* [TASK INPUTS]:
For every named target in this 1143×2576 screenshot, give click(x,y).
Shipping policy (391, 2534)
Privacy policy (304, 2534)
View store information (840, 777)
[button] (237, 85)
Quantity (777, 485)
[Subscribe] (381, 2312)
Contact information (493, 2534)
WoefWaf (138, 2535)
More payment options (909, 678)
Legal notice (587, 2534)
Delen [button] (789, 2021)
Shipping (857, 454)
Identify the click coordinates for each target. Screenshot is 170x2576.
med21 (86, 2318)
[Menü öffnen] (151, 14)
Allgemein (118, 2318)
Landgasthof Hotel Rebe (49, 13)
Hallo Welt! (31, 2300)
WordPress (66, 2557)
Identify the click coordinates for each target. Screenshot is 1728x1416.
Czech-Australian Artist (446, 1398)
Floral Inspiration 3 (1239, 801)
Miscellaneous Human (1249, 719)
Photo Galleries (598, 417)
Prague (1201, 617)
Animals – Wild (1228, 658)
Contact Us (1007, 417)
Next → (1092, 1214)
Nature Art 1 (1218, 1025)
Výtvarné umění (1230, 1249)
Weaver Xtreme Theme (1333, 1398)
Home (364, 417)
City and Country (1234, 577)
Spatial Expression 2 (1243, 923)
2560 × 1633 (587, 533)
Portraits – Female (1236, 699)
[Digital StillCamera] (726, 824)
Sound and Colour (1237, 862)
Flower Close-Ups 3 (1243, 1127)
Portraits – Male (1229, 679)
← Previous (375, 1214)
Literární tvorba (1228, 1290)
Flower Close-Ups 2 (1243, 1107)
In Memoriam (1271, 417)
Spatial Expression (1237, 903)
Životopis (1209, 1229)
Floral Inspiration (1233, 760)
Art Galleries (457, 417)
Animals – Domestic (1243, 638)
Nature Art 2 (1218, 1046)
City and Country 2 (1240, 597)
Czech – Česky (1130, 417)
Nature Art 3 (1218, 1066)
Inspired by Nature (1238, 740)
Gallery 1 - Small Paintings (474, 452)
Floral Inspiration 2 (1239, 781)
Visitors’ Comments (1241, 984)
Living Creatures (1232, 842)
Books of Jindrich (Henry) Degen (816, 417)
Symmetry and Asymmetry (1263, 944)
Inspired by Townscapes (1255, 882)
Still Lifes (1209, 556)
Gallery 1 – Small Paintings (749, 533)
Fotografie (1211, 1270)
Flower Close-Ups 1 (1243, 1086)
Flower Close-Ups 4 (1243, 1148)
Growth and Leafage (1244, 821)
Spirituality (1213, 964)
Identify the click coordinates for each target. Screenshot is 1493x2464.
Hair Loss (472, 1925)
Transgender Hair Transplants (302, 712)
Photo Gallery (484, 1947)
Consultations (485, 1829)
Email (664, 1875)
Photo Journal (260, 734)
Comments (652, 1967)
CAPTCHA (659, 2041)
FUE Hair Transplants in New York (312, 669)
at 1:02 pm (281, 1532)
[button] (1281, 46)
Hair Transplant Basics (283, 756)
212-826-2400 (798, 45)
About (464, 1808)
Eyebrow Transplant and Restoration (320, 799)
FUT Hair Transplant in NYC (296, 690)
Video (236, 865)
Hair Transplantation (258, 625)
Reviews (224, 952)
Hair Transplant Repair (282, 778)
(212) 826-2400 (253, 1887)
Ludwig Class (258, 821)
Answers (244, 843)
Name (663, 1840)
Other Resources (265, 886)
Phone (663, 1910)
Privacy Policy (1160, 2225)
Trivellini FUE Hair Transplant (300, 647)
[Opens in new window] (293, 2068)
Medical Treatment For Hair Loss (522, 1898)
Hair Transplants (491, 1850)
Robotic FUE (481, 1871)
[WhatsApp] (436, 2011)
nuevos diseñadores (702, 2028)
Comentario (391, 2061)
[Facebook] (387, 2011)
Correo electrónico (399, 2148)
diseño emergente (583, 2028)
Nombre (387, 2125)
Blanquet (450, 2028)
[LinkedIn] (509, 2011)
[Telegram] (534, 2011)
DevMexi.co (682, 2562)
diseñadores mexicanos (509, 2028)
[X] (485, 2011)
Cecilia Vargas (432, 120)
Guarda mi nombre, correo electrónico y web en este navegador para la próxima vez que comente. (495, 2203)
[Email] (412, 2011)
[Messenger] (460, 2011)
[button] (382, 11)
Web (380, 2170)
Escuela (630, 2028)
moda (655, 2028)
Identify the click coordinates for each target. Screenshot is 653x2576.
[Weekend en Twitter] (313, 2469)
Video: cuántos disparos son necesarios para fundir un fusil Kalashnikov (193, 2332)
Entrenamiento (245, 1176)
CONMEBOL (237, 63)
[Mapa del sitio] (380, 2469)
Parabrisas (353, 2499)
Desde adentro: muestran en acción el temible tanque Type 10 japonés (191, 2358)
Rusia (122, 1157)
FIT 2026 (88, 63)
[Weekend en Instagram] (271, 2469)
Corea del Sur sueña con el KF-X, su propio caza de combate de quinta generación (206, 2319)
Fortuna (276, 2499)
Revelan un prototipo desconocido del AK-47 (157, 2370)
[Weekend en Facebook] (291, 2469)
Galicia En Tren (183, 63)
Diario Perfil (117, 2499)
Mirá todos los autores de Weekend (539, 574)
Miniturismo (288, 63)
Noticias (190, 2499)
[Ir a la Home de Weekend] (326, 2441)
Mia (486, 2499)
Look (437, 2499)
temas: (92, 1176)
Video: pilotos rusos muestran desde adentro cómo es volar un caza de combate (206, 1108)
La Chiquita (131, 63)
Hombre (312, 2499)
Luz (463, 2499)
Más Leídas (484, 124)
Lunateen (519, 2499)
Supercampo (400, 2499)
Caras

* [YOUR INSTRUCTIONS]: For this exercise, restate every record word for word.

* [WRITTEN SOLUTION]:
For every named target in this 1143×2576 screenshot, give click(x,y).
Shipping policy (391, 2534)
Privacy policy (304, 2534)
View store information (840, 777)
[button] (237, 85)
Quantity (777, 485)
[Subscribe] (381, 2312)
Contact information (493, 2534)
WoefWaf (138, 2535)
More payment options (909, 678)
Legal notice (587, 2534)
Delen [button] (789, 2021)
Shipping (857, 454)
Identify the click coordinates for each target. Screenshot is 170x2576.
med21 (86, 2318)
[Menü öffnen] (151, 14)
Allgemein (118, 2318)
Landgasthof Hotel Rebe (49, 13)
Hallo Welt! (31, 2300)
WordPress (66, 2557)
Identify the click coordinates for each target. Screenshot is 1728x1416.
Czech-Australian Artist (446, 1398)
Floral Inspiration 3 (1239, 801)
Miscellaneous Human (1249, 719)
Photo Galleries (598, 417)
Prague (1201, 617)
Animals – Wild (1228, 658)
Contact Us (1007, 417)
Next → (1092, 1214)
Nature Art 1 (1218, 1025)
Výtvarné umění (1230, 1249)
Weaver Xtreme Theme (1333, 1398)
Home (364, 417)
City and Country (1234, 577)
Spatial Expression 2 (1243, 923)
2560 × 1633 (587, 533)
Portraits – Female (1236, 699)
[Digital StillCamera] (726, 824)
Sound and Colour (1237, 862)
Flower Close-Ups 3 (1243, 1127)
Portraits – Male (1229, 679)
← Previous (375, 1214)
Literární tvorba (1228, 1290)
Flower Close-Ups 2 (1243, 1107)
In Memoriam (1271, 417)
Spatial Expression (1237, 903)
Životopis (1209, 1229)
Floral Inspiration (1233, 760)
Art Galleries (457, 417)
Animals – Domestic (1243, 638)
Nature Art 2 (1218, 1046)
City and Country 2 (1240, 597)
Czech – Česky (1130, 417)
Nature Art 3 (1218, 1066)
Inspired by Nature (1238, 740)
Gallery 1 - Small Paintings (474, 452)
Floral Inspiration 2 (1239, 781)
Visitors’ Comments (1241, 984)
Living Creatures (1232, 842)
Books of Jindrich (Henry) Degen (816, 417)
Symmetry and Asymmetry (1263, 944)
Inspired by Townscapes (1255, 882)
Still Lifes (1209, 556)
Gallery 1 – Small Paintings (749, 533)
Fotografie (1211, 1270)
Flower Close-Ups 1 (1243, 1086)
Flower Close-Ups 4 (1243, 1148)
Growth and Leafage (1244, 821)
Spirituality (1213, 964)
Identify the click coordinates for each target. Screenshot is 1493x2464.
Hair Loss (472, 1925)
Transgender Hair Transplants (302, 712)
Photo Gallery (484, 1947)
Consultations (485, 1829)
Email (664, 1875)
Photo Journal (260, 734)
Comments (652, 1967)
CAPTCHA (659, 2041)
FUE Hair Transplants in New York (312, 669)
at 1:02 pm (281, 1532)
[button] (1281, 46)
Hair Transplant Basics (283, 756)
212-826-2400 (798, 45)
About (464, 1808)
Eyebrow Transplant and Restoration (320, 799)
FUT Hair Transplant in NYC (296, 690)
Video (236, 865)
Hair Transplantation (258, 625)
Reviews (224, 952)
Hair Transplant Repair (282, 778)
(212) 826-2400 (253, 1887)
Ludwig Class (258, 821)
Answers (244, 843)
Name (663, 1840)
Other Resources (265, 886)
Phone (663, 1910)
Privacy Policy (1160, 2225)
Trivellini FUE Hair Transplant (300, 647)
[Opens in new window] (293, 2068)
Medical Treatment For Hair Loss (522, 1898)
Hair Transplants (491, 1850)
Robotic FUE (481, 1871)
[WhatsApp] (436, 2011)
nuevos diseñadores (702, 2028)
Comentario (391, 2061)
[Facebook] (387, 2011)
Correo electrónico (399, 2148)
diseño emergente (583, 2028)
Nombre (387, 2125)
Blanquet (450, 2028)
[LinkedIn] (509, 2011)
[Telegram] (534, 2011)
DevMexi.co (682, 2562)
diseñadores mexicanos (509, 2028)
[X] (485, 2011)
Cecilia Vargas (432, 120)
Guarda mi nombre, correo electrónico y web en este navegador para la próxima vez que comente. (495, 2203)
[Email] (412, 2011)
[Messenger] (460, 2011)
[button] (382, 11)
Web (380, 2170)
Escuela (630, 2028)
moda (655, 2028)
Identify the click coordinates for each target. Screenshot is 653x2576.
[Weekend en Twitter] (313, 2469)
Video: cuántos disparos son necesarios para fundir un fusil Kalashnikov (193, 2332)
Entrenamiento (245, 1176)
CONMEBOL (237, 63)
[Mapa del sitio] (380, 2469)
Parabrisas (353, 2499)
Desde adentro: muestran en acción el temible tanque Type 10 japonés (191, 2358)
Rusia (122, 1157)
FIT 2026 (88, 63)
[Weekend en Instagram] (271, 2469)
Corea del Sur sueña con el KF-X, su propio caza de combate de quinta generación (206, 2319)
Fortuna (276, 2499)
Revelan un prototipo desconocido del AK-47 (157, 2370)
[Weekend en Facebook] (291, 2469)
Galicia En Tren (183, 63)
Diario Perfil (117, 2499)
Mirá todos los autores de Weekend (539, 574)
Miniturismo (288, 63)
Noticias (190, 2499)
[Ir a la Home de Weekend] (326, 2441)
Mia (486, 2499)
Look (437, 2499)
temas: (92, 1176)
Video: pilotos rusos muestran desde adentro cómo es volar un caza de combate (206, 1108)
La Chiquita (131, 63)
Hombre (312, 2499)
Luz (463, 2499)
Más Leídas (484, 124)
Lunateen (519, 2499)
Supercampo (400, 2499)
Caras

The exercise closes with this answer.